In 2021, Intel famously declared its goal to get to zettascale supercomputing by 2027, or scaling today’s Exascale computers by 1,000 times.
Moving forward to 2023, attendees said challenges are scaling up performance even within Exaflops at the Supercomputing 2023 conference, which is being held in Denver.
The move to CPU-GPU architecture has helped scale performance, but other concerns — such as architectural limitations and sustainability issues — are making it difficult to scale performance, officials at Top500 said.
In fact, at the current rate, supercomputers may not reach 10 Exaflops of performance by 2030. Also, the performance growth has fallen off the last couple of years despite new Exascale systems entering the Top500 list.
“Unless we change how we approach computing, our growth in the future can be substantially smaller than they have been in the past,” said Erich Strohmaier, cofounder of Top500, during a press conference.
The end of two fundamental corollaries — Dennard Scaling and Moore’s Law — have created challenges in scaling performance.
“The end of Moore’s Law is coming, there’s no doubt about that,” Strohmaier said.
The number of systems submitted to Top500 has progressively declined since 2017. The average performance of systems has also been declining over the last couple of years.
The slowdown is also related to the inability to grow system sizes due to architectural limitations and sustainability issues.
“Our data centers cannot grow much larger than they are. So we cannot increase the numbers of … CPU sockets,” Strohmaier said.
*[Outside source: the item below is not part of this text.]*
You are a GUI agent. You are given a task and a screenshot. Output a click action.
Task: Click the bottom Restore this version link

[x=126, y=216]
Optical I/O has been identified as a technology to help reach zettascale. However, a U.S. Department of Energy (DoE) official said that optical I/O was not on their roadmap because of the cost and the energy required to operate optical I/O to connect circuits over short distances at the motherboard level. By comparison, copper is cheap and plentiful.
Average HPC systems also have a longer shelf life. The average age of a Top500 system was about 15 months in 2018-2019 and doubled to 30 months in 2023.
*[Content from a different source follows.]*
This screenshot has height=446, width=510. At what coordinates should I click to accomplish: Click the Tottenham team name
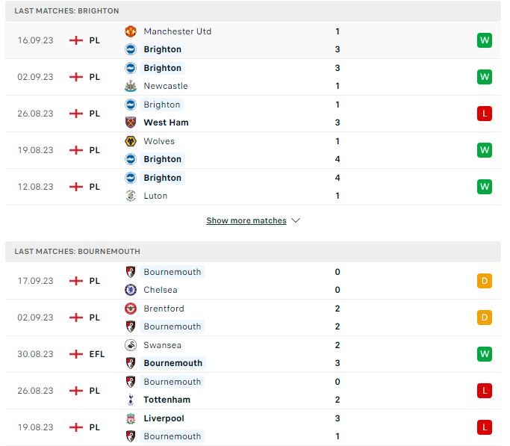[x=167, y=400]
The top seven systems on the November Top500 list have as much performance as the remaining 493. The upcoming systems will create an even bigger divide, with an even higher ratio of performance coming from the top 10 systems.
At the same time, some exciting new Exascale machines will be making their way to the Top500 list. There may be many lead changes as multiple supercomputers come online and are optimized to perform faster.
There are two new systems – Aurora this year and El Capitan next year — that could take the top Top500 positions in the coming years. The systems will scale to two Exaflops.
There were no change in the leader of the Top500 supercomputing list issued this week, with Frontier at Oak Ridge National Laboratory retaining its top spot. The system delivered peak performance at 1.1 Exaflops of performance and remained the only Exascale system on the list.
“I would say that the machine is really stable right now, and it’s performing exceptionally well,” said Lori Diachin, project director for Exascale computing project at the U.S. Department of Energy.
But Frontier could soon be replaced by the second-fastest system, Aurora, installed at Argonne National Laboratory. It delivered a performance of 585.34 petaflops and has been partially benchmarked. The system has Intel 4th Gen Xeon server chips called Sapphire Rapids CPUs and Data Center GPU Max chips called Ponte Vecchio.
Argonne submitted benchmarks for half the system size, and its performance will only go up when fully benchmarked, said Erich Strohmaier, cofounder of Top500.
“It’s questionable if Frontier will stay the number one system for much longer,” Strohmaier said.
Diachin’s team has had limited access to the system since July and is seeing great performance.
“We’re really looking forward to getting full access to that system, hopefully later this month,” Diachin said.
The third Exascale supercomputer, El Capitan, will be deployed in mid to late 2024 at the Lawrence Livermore National Laboratory.
The system will likely take the top spot on Top500 when the benchmark is released, but it is not sure when that will happen.
“There’ll be a brief early science period for that machine before it’s turned over to classified use for stockpile stewardship for the NSA,” Diachin said.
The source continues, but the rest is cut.